September 6, 2012: 5:00 AM ET

Bond guru says Fed's low-interest rate policies are making lending for banks less attractive.

Bill Gross

FORTUNE -- The main point of the Federal Reserve's efforts to drive down interest rates is to boost borrowing. So if Fed Chairman Ben Bernanke's plan ends up doing just the opposite - causes banks to close up shop instead of handing out more cash - that would be a major problem.

But that's what bond-guru Bill Gross worries could be the end result of the Fed's controversial quantitative easing bond buying programs, which Bernanke looks more and more to likely to launch a new round of this fall. In his monthly letter to investors, Gross, who is the co-founder of asset management firm Pimco and the manager of the largest mutual fund in the world, says the Fed's policies have made borrowing so cheap it may not make sense for banks to lend anymore.

☆ ☆ ☆

#### Stated problem:
Answer these questions using the Fed article:
(a) On what date was it published?
(b) What does it give as the main point of the Federal Reserve's efforts to drive down interest rates?
(c) What asset management firm did Bill Gross co-found?
Rely only on the Fed article for your answers.

#### Records from a data collection:

☆ ☆ ☆

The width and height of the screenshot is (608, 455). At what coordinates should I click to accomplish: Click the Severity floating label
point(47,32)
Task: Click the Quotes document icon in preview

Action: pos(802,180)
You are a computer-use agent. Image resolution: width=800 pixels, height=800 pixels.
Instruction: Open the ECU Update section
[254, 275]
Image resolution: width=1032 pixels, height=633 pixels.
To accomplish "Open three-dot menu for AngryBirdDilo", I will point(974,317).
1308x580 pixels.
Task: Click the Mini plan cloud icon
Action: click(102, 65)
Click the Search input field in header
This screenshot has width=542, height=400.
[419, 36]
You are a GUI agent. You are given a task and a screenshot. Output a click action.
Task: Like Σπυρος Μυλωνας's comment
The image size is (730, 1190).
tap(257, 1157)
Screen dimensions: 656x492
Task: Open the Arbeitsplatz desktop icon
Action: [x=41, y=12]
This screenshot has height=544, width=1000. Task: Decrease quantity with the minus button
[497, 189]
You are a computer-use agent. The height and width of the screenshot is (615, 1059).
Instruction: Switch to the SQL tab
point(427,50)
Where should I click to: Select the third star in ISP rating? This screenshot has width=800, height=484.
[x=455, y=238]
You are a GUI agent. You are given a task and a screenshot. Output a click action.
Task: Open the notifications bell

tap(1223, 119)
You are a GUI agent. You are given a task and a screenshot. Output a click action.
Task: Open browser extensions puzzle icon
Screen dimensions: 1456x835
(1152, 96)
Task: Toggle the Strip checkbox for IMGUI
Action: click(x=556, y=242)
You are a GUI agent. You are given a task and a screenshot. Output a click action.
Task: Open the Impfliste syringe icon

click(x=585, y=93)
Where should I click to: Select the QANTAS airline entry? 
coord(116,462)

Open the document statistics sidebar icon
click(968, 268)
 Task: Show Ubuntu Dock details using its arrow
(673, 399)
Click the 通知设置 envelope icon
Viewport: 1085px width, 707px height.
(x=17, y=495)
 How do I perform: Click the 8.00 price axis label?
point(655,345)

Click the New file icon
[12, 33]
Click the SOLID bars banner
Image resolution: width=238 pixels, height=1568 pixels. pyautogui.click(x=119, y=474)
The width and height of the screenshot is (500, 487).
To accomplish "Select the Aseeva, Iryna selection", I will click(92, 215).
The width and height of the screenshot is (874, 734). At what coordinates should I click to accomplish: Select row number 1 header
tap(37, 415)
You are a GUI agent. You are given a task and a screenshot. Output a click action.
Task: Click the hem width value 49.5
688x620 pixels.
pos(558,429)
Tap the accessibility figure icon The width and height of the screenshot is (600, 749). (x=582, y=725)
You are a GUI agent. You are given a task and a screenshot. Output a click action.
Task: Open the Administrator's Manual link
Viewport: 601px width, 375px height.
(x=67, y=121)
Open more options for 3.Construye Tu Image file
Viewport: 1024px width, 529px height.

☆ ☆ ☆

#### Full output:
(a) September 6, 2012
(b) To boost borrowing
(c) Pimco